Хотя, несомненно в подобном была все та же гордыня. Грех самобичевания, покаяния в подленьком страхе, что там, за Хрустальной Сферой, все же нечто может пребывать. Не творец, так демиург, решивший перелепить глиняные постройки ничтожности и презрения.
Кто-то разбавил его темноту присутствием и взял за руку. Тепло было шоком, Кирилл ожидал ледяную пустоту воображаемого фантома, покалывание от затекшей в продолжительном сне кисти, но шершавая кожа выводила из оправдания бездействия.
— Нельзя сдаваться, Кирилл. Нужно что-то предпринять, чтобы искупить повторяющийся кошмар смертей и реинкарнаций. Нужен поступок. Безнадежный, вопреки обстоятельствам, без внешней цели и без надежды, но — для себя. Надо сделать что-то для подлинного самого себя. Ведь сейчас больше нет ролей. Спектакль окончился. Навсегда.
Реминисценция вскрылась жарким поцелуем рассвирепевшего солнца. Пейзаж, горы, веранда, пустые шезлонги, остывшая кружка. Я заснул, удивился Кирилл, я первый раз заснул тогда, когда спать уже нельзя. Сейчас нельзя спать, как творцу уже нельзя создать любящее его создание.
— Женщины воспринимают иначе? — повернулся он к Одри.
Темные очки заслоняли взгляд и эмоции, но, возможно, она удивилась.
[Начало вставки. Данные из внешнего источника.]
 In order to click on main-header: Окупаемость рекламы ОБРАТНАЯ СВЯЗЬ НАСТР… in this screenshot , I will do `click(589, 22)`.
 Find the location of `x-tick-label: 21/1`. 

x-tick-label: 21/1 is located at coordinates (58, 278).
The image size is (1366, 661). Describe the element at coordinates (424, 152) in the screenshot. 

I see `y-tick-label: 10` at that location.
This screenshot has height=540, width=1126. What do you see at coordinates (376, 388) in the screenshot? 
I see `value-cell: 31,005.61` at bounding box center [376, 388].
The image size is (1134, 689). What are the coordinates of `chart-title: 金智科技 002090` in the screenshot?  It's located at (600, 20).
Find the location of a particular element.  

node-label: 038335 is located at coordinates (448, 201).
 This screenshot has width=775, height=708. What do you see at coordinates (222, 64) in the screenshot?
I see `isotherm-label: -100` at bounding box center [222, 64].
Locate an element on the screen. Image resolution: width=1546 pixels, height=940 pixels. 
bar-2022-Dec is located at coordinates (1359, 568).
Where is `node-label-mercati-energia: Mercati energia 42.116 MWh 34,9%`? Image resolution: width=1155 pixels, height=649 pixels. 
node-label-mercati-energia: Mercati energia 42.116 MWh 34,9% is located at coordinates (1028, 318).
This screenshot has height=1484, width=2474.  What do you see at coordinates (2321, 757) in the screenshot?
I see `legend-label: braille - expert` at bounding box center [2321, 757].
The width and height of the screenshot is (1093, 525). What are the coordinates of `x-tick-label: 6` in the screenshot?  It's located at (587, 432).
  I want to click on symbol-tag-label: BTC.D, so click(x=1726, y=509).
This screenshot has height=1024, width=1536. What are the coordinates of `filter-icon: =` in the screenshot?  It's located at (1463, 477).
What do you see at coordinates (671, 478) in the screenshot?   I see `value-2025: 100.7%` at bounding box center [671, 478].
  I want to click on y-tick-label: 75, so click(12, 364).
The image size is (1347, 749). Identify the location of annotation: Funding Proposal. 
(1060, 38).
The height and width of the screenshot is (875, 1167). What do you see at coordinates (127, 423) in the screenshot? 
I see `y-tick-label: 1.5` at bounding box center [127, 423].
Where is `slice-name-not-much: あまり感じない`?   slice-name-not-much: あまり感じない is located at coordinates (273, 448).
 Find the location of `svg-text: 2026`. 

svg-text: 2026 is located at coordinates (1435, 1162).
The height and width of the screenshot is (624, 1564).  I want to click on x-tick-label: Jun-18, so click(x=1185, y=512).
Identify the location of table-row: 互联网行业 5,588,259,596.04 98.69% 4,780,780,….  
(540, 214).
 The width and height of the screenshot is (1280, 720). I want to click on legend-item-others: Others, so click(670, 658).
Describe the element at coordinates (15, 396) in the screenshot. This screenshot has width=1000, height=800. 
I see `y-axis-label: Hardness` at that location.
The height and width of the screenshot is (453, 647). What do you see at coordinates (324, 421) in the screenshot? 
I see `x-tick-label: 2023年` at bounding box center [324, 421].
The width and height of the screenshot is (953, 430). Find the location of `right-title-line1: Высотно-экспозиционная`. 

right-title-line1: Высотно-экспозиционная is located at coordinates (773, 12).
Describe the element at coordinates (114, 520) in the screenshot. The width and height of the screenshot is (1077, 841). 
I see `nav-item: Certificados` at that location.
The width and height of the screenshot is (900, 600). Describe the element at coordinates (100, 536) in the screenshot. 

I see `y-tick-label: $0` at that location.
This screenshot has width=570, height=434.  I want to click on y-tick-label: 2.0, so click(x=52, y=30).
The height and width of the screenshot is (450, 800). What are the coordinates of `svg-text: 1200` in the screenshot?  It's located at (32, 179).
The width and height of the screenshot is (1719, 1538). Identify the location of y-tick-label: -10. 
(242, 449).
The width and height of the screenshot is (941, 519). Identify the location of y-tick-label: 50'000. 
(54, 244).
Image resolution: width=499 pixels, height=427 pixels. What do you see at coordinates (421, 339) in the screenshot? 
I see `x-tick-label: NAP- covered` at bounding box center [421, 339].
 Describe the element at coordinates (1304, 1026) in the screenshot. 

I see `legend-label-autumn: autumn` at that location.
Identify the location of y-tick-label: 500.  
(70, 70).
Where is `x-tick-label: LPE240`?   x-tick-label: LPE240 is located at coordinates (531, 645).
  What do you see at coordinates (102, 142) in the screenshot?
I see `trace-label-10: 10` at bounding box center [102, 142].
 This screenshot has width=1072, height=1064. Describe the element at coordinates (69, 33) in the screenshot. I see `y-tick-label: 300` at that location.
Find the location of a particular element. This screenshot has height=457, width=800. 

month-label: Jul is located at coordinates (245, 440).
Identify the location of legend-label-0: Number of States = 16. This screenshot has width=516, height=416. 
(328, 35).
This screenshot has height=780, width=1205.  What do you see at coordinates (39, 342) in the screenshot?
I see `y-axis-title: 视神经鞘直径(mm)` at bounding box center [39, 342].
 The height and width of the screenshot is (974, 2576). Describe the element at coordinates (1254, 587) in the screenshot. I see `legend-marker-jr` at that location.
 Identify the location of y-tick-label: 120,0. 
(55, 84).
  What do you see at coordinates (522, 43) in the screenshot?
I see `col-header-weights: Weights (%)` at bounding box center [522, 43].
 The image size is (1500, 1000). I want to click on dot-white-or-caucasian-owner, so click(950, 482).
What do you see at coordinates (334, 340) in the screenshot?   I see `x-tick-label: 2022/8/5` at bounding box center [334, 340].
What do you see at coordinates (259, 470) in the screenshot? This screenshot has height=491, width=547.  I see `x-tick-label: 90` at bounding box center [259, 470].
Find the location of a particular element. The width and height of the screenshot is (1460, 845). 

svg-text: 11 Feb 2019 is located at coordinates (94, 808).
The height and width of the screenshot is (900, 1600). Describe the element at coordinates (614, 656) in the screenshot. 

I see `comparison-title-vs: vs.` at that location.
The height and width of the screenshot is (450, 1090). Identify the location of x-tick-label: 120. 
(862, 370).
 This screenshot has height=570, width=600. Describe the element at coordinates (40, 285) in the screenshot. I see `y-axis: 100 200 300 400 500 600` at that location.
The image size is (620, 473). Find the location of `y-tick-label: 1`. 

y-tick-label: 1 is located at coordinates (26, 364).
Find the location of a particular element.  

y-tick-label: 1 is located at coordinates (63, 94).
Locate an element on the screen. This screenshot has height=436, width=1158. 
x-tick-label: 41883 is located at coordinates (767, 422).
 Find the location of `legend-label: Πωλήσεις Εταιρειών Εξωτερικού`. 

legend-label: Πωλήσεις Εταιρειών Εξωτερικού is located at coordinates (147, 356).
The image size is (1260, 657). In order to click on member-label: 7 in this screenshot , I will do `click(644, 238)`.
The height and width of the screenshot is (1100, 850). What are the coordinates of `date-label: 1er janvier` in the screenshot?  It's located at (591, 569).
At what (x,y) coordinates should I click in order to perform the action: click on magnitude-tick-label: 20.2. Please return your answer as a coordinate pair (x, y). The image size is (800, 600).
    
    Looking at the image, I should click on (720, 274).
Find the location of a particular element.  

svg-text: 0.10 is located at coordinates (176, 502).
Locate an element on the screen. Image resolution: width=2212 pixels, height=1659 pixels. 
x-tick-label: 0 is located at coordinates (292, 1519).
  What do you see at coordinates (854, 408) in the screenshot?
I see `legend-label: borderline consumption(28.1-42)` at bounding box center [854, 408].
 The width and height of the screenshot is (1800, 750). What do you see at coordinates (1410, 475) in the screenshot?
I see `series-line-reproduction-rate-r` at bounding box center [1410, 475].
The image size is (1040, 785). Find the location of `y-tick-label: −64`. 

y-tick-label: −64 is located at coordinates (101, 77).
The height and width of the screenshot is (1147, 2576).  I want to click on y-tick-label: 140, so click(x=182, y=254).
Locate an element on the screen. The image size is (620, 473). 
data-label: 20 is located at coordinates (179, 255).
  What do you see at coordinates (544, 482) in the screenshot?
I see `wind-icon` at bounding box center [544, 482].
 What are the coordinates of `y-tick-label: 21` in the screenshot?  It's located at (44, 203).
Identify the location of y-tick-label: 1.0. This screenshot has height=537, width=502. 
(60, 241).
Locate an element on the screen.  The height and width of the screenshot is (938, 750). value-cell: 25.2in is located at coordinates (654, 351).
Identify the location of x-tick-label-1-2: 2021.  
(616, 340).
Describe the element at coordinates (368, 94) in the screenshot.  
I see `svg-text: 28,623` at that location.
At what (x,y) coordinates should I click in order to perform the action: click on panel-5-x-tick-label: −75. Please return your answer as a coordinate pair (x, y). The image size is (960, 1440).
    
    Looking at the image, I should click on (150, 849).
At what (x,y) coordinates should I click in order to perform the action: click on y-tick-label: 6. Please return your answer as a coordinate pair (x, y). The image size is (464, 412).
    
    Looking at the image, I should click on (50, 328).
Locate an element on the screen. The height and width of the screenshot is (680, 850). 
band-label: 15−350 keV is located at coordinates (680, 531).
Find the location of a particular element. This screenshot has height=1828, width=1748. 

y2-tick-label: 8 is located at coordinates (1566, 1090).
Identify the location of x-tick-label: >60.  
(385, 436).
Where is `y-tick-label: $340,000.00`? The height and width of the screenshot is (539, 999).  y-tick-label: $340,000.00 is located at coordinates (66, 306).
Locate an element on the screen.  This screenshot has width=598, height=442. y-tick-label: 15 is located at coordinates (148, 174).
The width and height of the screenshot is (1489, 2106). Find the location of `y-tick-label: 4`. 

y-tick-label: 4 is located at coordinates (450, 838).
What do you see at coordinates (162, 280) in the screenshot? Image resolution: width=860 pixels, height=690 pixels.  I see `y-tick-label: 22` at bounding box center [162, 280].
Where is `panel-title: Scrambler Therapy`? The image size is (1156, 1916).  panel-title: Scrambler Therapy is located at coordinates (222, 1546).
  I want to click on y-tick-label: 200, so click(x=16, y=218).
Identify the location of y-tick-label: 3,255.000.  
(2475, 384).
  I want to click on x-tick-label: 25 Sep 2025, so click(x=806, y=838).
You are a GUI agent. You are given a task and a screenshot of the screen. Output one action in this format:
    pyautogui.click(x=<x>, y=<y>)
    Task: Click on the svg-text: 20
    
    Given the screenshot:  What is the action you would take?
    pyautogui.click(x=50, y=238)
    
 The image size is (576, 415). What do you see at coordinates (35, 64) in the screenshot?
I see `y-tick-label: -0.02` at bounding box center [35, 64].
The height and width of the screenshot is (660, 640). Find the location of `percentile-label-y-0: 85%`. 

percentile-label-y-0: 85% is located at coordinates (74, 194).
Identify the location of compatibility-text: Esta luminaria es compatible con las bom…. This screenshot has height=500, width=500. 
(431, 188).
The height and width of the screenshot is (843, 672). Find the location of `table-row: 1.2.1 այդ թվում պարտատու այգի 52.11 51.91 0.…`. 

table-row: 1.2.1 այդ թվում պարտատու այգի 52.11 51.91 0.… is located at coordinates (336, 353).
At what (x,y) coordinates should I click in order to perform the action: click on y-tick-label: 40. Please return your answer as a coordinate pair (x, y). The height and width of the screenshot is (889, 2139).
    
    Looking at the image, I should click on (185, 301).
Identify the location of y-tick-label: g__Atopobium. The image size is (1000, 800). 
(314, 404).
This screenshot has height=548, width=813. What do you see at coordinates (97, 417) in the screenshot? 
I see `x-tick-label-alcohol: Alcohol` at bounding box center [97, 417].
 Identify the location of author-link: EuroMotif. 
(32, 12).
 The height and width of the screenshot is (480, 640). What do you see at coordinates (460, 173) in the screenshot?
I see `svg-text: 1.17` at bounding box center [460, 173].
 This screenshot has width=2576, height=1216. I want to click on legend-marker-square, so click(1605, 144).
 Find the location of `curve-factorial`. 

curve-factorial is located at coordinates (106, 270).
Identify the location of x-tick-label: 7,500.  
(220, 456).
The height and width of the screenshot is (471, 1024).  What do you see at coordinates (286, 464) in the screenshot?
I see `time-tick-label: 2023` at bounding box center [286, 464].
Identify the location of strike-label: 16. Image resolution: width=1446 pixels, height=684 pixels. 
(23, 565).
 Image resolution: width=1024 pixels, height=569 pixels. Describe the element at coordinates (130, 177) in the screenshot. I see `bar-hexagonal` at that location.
— Не думала, что гендерные проблемы еще актуальны в Ойкумене. После того, как женщин лишили права рожать, они вообще ничего не воспринимают, сухо ответила Одри.
— Простите.
— Пожалуйста.
Но потом она добавила:
— Я не могу сравнивать. А описывать все бессмысленно. Сейчас все кажется бессмысленным. Кроме такого дожигания жизни. История кончилась, время иссякло, но какой-то остаток сохранился, и мы провисли в нем — без цели, без желаний, без мысли. Как будто все остальные сдали важный экзамен и исчезли, а мы не явились, не пришли… Не подготовились и испугались. Вот, все же получилось.
— Может быть, может быть.
Свет культуры и цивилизации похож на свет далекой звезды, где цвет, время раскладывается, разбирается на пространственные части, где в белизне обнаруживаются темные линии разрешенного понимания, между которыми вновь и вновь пустота — путь других времен и цивилизаций. И где тот ноль? И где тот ноль горизонт? Спрашиваем мы себя вслед за поэтом, морщась от банальностей и непонимания. Вот она — подлинная задача всякой истинной жизни — разложить время в пространство, найти в свете тьму ступеней, которые поведут уже не нас, а совсем других наследников в иные возможности Единого и Единственного. Полезность есть страсть, как мостом соединяющих res extensa и res cogito, но только нашим мостом в немыслимой бесконечности медленно текущего и вечно изменяющегося мира. Нам не свернуть с него, и у нас нет возможности выбрать себе другой опасный путь над Ничто. Мы жуем нашу пищу и, как бы отвратен не стал бы ее вкус за тысячелетие, нет лучшего выбора, так как голодный не одолеет пути. Мифы и веры, компиляции и цитаты — безвкусная пища нынешней науки. Соединение экзотических ингредиентов ничего не даст, ибо в Ойкумене нет Востока и Запада, нет Юга и Севера, есть лишь Центр и Периферия, Норма и Аномалия, единство ненавидящих, где другая точка зрения, а точнее — другая цивилизация, может лишь ненавидеть и разрушать, хотя это не есть ненависть или разрушение в символике нашей личной ментальности.